Though I did not think the movie was terrible, I definitely wanted to find an opportunity to actually read the book. There was much information that was missing from the movie that did not make as much as sense as I would initially thought. The teenagers fighting each other for the glorification of their district made some sense to the picture, but still remained insufficient. So the movie did prompt me to read the first book. When I discovered the needed background information, I think the book’s plotline sounds driven with more of an evolutionary message than one would have to imagine.
I heard from a friend about the storyline itself i.e., posing similarity with the book-to-movie, Battle Royale, but from what I read with the basic plotline, there are several major differences to make the book entirely different to make the work original. For instance, the Japanese book originates with a class where everyone knows each other personally. The Hunger Games thinks differently where the people fight from other unknown districts. The other major difference is that the class fights for pure entertainment to suffice a law because the adults fear the youth.

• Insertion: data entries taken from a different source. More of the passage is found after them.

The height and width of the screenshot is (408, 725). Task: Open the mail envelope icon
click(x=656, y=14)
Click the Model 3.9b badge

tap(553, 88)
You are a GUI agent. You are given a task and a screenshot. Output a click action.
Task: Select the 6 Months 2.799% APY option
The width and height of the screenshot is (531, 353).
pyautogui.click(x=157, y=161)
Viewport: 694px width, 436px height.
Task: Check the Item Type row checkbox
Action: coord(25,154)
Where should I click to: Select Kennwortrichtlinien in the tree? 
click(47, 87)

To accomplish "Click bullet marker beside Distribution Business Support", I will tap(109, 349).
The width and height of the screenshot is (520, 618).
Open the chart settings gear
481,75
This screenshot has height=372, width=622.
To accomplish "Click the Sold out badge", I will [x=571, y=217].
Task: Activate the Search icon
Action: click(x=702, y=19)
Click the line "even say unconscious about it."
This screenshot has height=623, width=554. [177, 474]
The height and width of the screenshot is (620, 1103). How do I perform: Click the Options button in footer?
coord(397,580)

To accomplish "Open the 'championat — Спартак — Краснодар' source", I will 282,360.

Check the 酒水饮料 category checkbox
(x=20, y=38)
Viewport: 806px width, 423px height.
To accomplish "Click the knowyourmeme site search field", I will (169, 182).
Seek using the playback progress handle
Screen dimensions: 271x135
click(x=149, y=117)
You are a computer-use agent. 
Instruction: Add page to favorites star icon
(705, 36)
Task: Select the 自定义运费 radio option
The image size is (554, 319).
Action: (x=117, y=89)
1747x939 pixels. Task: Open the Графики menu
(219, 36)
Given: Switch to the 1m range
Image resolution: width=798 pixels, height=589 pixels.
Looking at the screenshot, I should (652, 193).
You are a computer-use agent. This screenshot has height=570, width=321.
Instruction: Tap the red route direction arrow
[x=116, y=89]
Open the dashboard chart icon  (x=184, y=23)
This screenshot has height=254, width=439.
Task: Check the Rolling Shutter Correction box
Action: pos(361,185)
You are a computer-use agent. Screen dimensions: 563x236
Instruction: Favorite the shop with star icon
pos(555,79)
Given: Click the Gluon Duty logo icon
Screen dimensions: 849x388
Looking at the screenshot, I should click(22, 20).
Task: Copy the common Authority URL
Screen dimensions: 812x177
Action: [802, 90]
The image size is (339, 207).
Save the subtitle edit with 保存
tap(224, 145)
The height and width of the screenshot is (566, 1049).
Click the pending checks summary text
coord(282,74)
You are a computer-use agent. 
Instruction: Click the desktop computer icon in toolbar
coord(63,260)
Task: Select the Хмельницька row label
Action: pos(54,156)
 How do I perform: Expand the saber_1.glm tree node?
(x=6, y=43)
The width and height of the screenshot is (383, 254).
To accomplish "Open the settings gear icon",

For Hunger Games, most people are fighting to make sure a surplus of food and wealth, very evolutionary.
Though I should personally read Battle Royale, I tend to think the book pose much interest for me personally because I think the idea has multiple viewpoints which can be quite confusing for the reader and the book comes in Manga form (aka Japanese Comic Books). While I should lay my prejudices aside, much of that difficulty and experiences with Japanese plotlines have not been all that great for me to look into the books entirely.
Nevertheless, I want to point out something clear: both books have good storylines. I hope with this insight, much can be said about the world of science fiction.